## EXERCISE OBJECTIVE
Go to the line that contains "This screenshot has width=1020, height=574.", then write out that line and all that follow to the end of the listing, exactly and without pictures.

------------

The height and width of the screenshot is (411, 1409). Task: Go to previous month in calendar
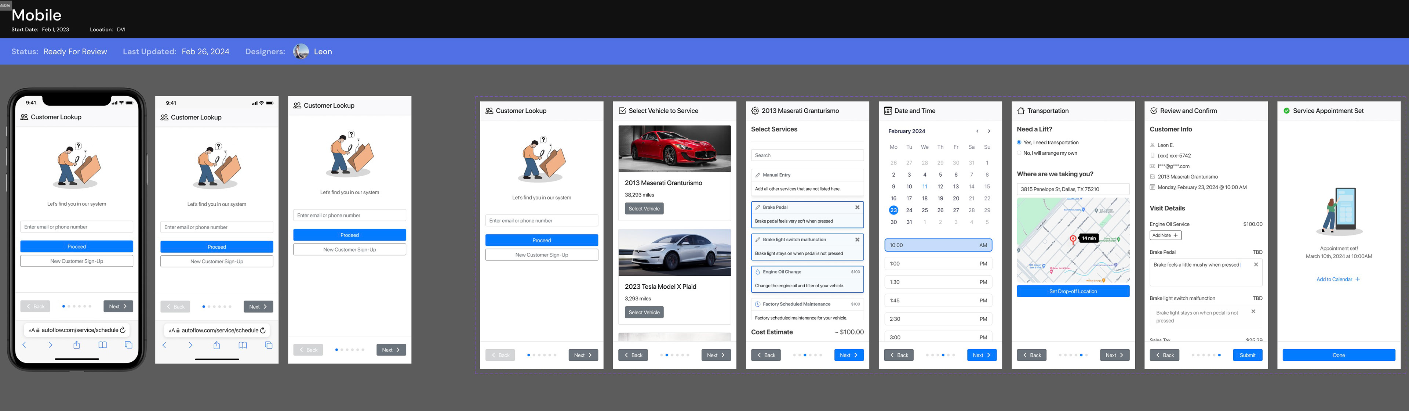point(977,131)
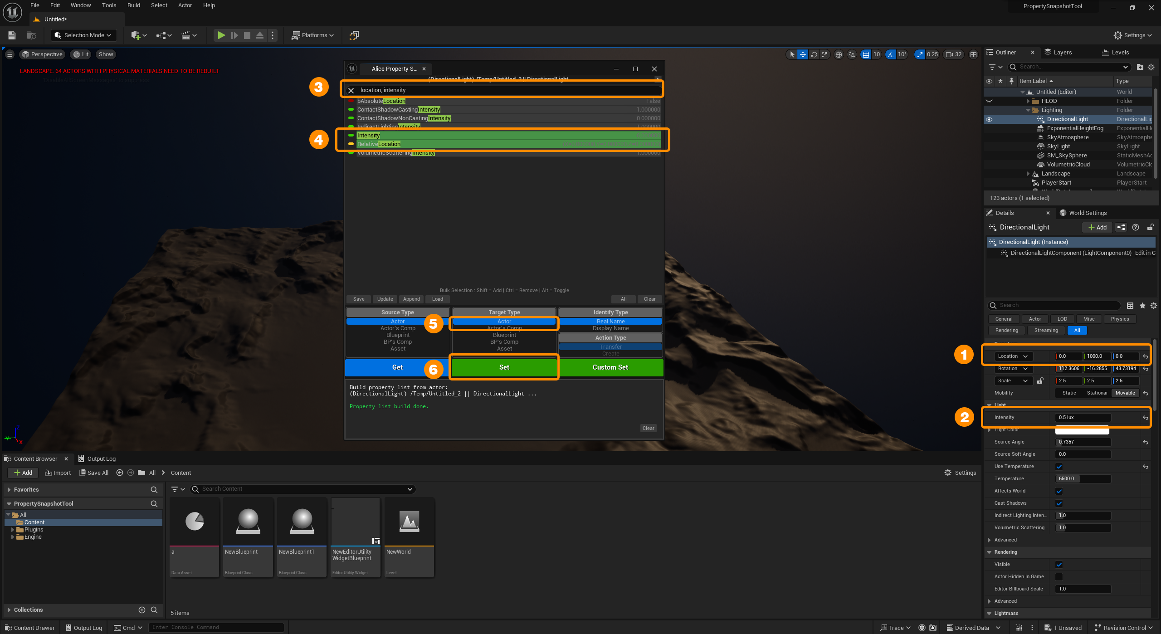The width and height of the screenshot is (1161, 634).
Task: Open the Content Drawer from the status bar
Action: (29, 628)
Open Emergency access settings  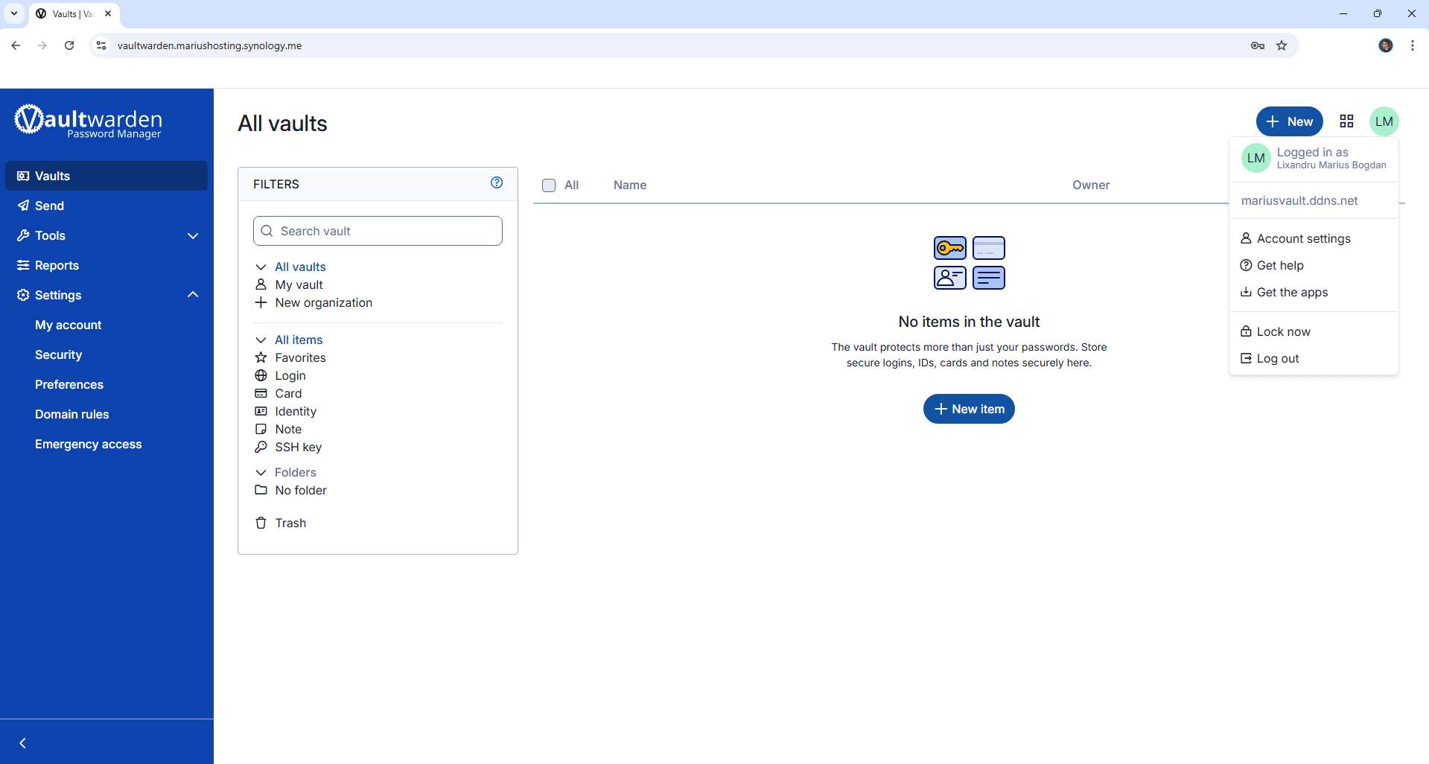pos(88,444)
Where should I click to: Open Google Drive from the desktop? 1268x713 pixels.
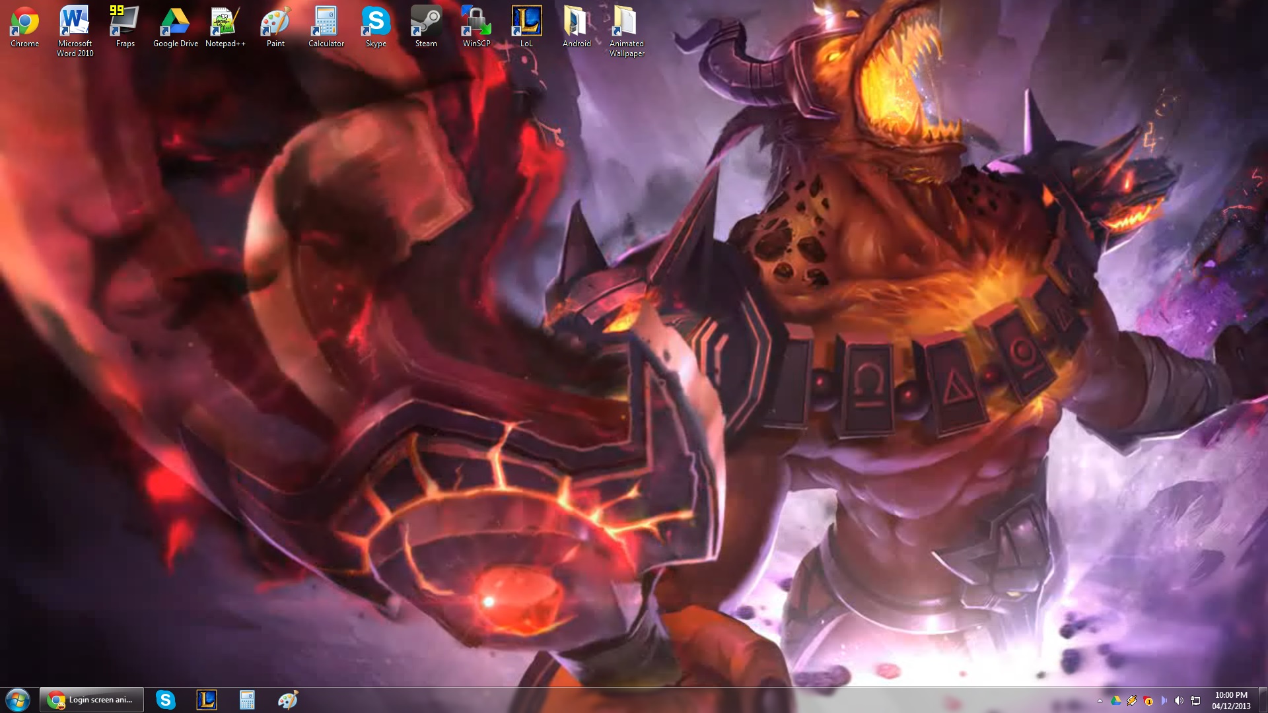click(x=175, y=20)
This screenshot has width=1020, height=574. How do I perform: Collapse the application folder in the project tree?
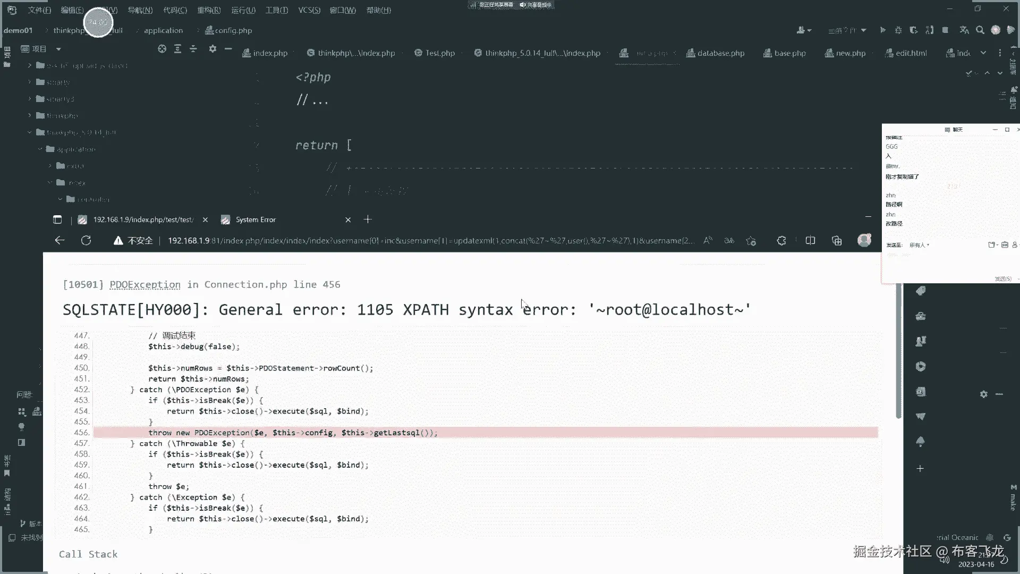point(40,149)
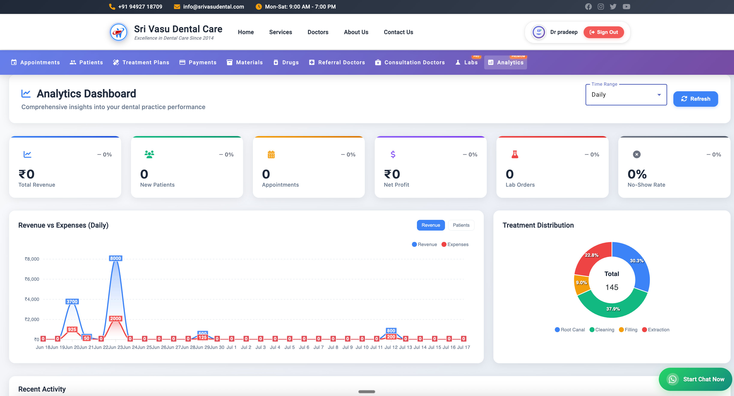Click the Sign Out button
This screenshot has width=734, height=396.
tap(603, 32)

------------

## EXERCISE RESPONSE
This screenshot has width=1020, height=574. How do I perform: Collapse the application folder in the project tree?
point(40,149)
Click the Sign Out button
This screenshot has width=734, height=396.
tap(603, 32)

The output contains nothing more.